Beriki, görüntüleri yayımlayan organın menşeini sorguluyor, askere bu kadar
düşmanlık etmeyin diyor, bağırıyor, kükrüyor. TSK’nın açıklamasını da yayımla
kardeşim, senin başında olduğun kurumun tarafsızlığını gözet diyorlar.

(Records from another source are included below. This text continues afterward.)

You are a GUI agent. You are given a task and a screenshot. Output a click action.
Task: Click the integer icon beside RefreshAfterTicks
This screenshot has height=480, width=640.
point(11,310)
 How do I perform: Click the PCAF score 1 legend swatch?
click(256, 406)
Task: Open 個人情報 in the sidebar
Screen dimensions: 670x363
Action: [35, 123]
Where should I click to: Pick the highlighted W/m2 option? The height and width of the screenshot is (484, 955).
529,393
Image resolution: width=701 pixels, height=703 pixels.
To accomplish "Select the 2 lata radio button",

İnsanların ölümünden, ailelerin yok oluşundan, bomba ile parçalanan bedenlerden
ve birlikteliğimizin dibine konulan dinamitten bahseden yok. Şehitlerimizin
aile hikâyelerini sayfa sayfa paylaşanların gıkı çıkmıyor bir aileye mensup 20
kişinin bomba ile parçalanmış olmasına. Sonra diyorlar ki BDP sahiplendi
cenazeler, üzerine sarı-kırmızı-yeşil koydular tabutların diyorlar. Sen
sahiplenmezsen, ben sahiplenmezsem kim alır o cenazeyi eline, fitne fesat
yapmak için fırsat kollayana bırakırsan kardeşinin cenazesini, kalkıp nasıl
sorgularsın kimin taşıdığını tabutları. Katır üzerinde gidiyor cenazeler, top
arabası ve çelenkle değil. Görmüyor musun halen coğrafyanın dayattığı yaşam
koşullarını diyorum içimden. Traktöre dolduruyorlar üst üste, her biri için
ayrı bir ambülans yok. Halen daha nereye bakıyor gözlerin, adı “Kürt” diye mi
görmüyorsun yere düşen kanı?
Şırnak’ta
ben de öldüm, insanlığımızın öldüğünü izlerken dayanamadı yüreğim. BDP’nin de,
cenazeleri alıp onları taşırken ayrılıkçı mesajlar verenin de provokasyonu galebe
çalmasın diye siz de ölmelisiniz Şırnak’ta. Terörle mücadele ederken böyle
hatalar olur demek yerine, ağıt yakabilsen kardeşinin cenazesine, bak işte
cenazeler üzerinden ayrılık tohumları ekiyorlar, TSK’ya saldırıyorlar
diyeceğine sarılsan kardeşlerinin ölü bedenlerine, işte o zaman belki yeni bir
gün doğacak umudu ile kucaklaşacağız biz bizimle. Kurumların da bireylerin de
hataları elbette olacak, nasıl ki şehit cenazelerinde birileri Türk-Kürt
ayrışması çıkarmak için elinden geleni yapıyorsa batıda, birileri de Şırnaklı
cenazeler üzerinden bu fitneyi deneyecek muhakkak. Basının da bu konuda duyarlı
olması, halk galeyana gelmesin diye görüntüleri vermemesi gerekiyorsa eğer bunu
Şırnak’taki cenazeler için değil, 13’te de 24’te de uygulaması lazım ki o zaman
cenazenin menşeine bakmadığını kabul edebilelim.
Şimdi
beni kurumumla değerlendirip tarafgir mi ilan edeceksiniz yoksa vatan haini,
TSK düşmanı ve bölücü mü diyeceksiniz. Zihinlerde bölünmüşlük yaşayanların
fiiliyatta attığı sloganlara pabuç bırakmıyorum. Sizin insanlığınız ne zaman
öldü bunu bir düşünün. Ne zaman ölünün adına soyadına bakmaksızın cenazesine
hürmet edebilirsiniz, işte o zaman yeniden hep birlikte bir gelecek tahayyül
edebiliriz. Eğer Şırnak’ta ölen 35 insanın cenazesine sahip çıkmak,
yurttaşlarımın yurdum silahı ve bombası ile öldürülmesine isyan etmek
tarafgirlik ve hainlikse ben bu yaftayı da başımla beraber kabul ederim.